YOUR ASSIGNMENT: Pull out every line in the material below that contains the word "width", and copy each one over.
──────
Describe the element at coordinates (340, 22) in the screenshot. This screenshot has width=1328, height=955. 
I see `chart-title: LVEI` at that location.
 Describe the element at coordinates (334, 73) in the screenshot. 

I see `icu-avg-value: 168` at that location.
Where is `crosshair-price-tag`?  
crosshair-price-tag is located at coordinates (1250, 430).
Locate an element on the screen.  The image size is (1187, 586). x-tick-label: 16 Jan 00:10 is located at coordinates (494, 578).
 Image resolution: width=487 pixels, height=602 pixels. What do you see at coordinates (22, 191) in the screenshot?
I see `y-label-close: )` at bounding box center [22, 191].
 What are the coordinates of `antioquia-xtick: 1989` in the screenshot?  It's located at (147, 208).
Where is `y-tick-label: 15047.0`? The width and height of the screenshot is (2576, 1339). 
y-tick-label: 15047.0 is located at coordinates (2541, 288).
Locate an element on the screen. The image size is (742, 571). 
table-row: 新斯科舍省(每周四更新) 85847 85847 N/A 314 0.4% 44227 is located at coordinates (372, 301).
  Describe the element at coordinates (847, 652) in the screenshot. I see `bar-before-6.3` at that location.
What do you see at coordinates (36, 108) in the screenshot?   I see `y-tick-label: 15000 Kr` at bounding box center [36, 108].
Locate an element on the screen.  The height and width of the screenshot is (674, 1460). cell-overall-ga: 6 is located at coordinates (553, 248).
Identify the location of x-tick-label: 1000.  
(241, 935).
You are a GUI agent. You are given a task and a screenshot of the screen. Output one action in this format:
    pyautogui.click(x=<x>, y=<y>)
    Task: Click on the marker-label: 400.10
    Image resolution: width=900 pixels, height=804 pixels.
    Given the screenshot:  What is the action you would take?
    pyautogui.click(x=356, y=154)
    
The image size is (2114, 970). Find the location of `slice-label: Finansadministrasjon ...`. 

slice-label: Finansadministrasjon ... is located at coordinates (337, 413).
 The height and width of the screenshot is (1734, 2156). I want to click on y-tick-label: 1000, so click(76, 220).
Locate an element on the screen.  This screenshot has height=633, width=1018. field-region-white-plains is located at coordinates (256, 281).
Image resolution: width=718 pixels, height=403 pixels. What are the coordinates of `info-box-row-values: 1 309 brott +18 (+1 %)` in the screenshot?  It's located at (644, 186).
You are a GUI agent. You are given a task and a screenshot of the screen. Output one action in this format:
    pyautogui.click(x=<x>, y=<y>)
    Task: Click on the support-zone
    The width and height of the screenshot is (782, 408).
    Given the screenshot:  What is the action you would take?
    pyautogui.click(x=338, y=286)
──────
FINISHED EXERCISE:
Describe the element at coordinates (340, 22) in the screenshot. This screenshot has width=1328, height=955. 
 Image resolution: width=487 pixels, height=602 pixels. What do you see at coordinates (22, 191) in the screenshot?
Where is `y-tick-label: 15047.0`? The width and height of the screenshot is (2576, 1339). 
Locate an element on the screen.  The height and width of the screenshot is (674, 1460). cell-overall-ga: 6 is located at coordinates (553, 248).
    Image resolution: width=900 pixels, height=804 pixels.
 The height and width of the screenshot is (1734, 2156). I want to click on y-tick-label: 1000, so click(76, 220).
Locate an element on the screen.  This screenshot has height=633, width=1018. field-region-white-plains is located at coordinates (256, 281).
Image resolution: width=718 pixels, height=403 pixels. What are the coordinates of `info-box-row-values: 1 309 brott +18 (+1 %)` in the screenshot?  It's located at (644, 186).
    The width and height of the screenshot is (782, 408).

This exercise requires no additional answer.